Tahsiline Barmen’de başlayan Engels, çocuk yaşta babasının huzurunu kaçırarak “İmansız Budala” unvanını kazandı! Babası çocuk Engels’in “inanılmaz hareketli ve kendine özgü” olduğunu düşünüyor, Engels ise babasını “bağnaz ve despot” buluyordu. Engels ile babasının ilk ciddi çatışması lisedeyken, okuldan alınıp Bremen’deki ticaret odasına yollanması ile başladı. Kısa sürede Engels iyi bir muhasebe uzmanı olarak Avrupa’daki en ünlü dokuma ve tekstil fabrikalarına adım attı. Uluslararası pazarları tanıma fırsatı buldu. Mesleki yetkinliğine karşın bilime karşı sonsuz açlık duyuyordu. İşten arta kalan zamanlarda felsefe ile ilgilenmeye başladı. Berlinli Filozof Hegel’in felsefe öğretileri ve diyalektiğe ilişkin temel tezleri genç Engels’in ilgisini çekti. Engels bu yıllarda ütopik sosyalist Owen, sol çartistler Harney ve Jones ile ilişkiler kurdu. Bir süre Alman entellektüel hareketini izledi.
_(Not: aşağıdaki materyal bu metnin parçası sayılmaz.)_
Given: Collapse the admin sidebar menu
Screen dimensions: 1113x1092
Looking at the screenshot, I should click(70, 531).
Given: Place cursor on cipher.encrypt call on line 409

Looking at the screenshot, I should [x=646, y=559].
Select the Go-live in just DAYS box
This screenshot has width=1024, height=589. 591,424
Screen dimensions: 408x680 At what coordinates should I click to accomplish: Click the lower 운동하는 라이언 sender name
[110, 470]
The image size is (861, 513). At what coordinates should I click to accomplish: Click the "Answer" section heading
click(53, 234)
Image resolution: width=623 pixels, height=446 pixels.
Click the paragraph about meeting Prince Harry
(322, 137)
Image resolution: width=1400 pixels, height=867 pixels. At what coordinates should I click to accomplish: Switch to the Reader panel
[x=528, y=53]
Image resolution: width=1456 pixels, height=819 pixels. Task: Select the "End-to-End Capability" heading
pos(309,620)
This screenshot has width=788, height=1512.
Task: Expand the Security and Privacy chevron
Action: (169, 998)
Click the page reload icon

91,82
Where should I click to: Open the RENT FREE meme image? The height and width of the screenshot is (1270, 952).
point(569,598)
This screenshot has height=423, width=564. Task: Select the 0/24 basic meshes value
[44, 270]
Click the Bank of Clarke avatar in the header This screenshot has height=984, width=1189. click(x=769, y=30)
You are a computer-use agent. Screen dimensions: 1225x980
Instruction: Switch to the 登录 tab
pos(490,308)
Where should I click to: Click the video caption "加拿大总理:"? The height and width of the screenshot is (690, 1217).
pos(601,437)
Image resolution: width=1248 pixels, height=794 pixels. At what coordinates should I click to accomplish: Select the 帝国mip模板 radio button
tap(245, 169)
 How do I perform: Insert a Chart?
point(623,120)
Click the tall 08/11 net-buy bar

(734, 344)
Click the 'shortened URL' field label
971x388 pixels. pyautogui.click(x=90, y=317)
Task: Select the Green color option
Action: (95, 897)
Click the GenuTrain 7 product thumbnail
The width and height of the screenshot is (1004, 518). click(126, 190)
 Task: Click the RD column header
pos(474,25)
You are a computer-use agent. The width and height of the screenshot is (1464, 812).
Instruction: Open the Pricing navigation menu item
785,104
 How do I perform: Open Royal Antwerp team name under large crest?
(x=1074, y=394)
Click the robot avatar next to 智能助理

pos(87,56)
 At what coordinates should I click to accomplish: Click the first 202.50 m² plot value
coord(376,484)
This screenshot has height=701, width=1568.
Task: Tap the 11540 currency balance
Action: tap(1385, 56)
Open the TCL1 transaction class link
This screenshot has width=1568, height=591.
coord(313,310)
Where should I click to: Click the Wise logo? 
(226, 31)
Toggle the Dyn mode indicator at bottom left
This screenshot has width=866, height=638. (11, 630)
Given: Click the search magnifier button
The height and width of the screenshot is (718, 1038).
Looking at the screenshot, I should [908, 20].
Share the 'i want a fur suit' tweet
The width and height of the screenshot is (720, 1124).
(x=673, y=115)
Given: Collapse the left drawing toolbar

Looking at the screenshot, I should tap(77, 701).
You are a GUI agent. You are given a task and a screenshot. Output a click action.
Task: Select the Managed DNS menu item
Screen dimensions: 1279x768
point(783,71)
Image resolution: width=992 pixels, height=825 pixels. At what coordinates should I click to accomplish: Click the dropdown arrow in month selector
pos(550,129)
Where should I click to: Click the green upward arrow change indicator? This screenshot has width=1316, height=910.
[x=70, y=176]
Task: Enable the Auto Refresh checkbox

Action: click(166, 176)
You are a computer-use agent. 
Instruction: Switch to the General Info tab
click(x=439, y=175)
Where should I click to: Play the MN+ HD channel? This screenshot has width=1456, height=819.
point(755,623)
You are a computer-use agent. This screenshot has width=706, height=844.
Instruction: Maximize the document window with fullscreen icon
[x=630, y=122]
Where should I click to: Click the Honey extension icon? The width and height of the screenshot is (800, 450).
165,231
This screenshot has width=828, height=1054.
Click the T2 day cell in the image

1841’de 21 yaşına adım attığında gönüllü olarak askerliğe başvurdu. “Muhafız topçusu” unvanı ile Berlin’de bir yıl askerlik yaptı. Babasından uzaklaştığı bu süreçte Berlin’de gerçekleşen üniversite sınavlarına katıldı. Sınavdaki başarısı, yazdığı makaleler ve Genç Hegelciler içinde artan ünü Almanya’daki redaktörlerin ilgisini çekti.

İNGİLTERE’DE, EMEKÇİ SINIFI İÇİNDE

Engels, askerliğin hemen ardından kapitalizmin ana merkezi İngiltere’ye gitti. Babasının Manchester’da bulunan dokuma fabrikasında çalışarak İngiliz proleteryasının çalışma koşullarını gözlemledi. Engels ve Ermen fabrikasının ticari işlerini üstlenen veliaht Engels, proleteryayı babasının fabrikasında tanıdı. Muhasebe bürosunda bilanço defterleri, ticari belgeler ve banknotlarla başbaşa kalan Engels, Londra’nın Doğu yakasının izbe mahallelerini arşınlayarak yoksulların çektiği sefaleti gözlemleme fırsatını yakaladı.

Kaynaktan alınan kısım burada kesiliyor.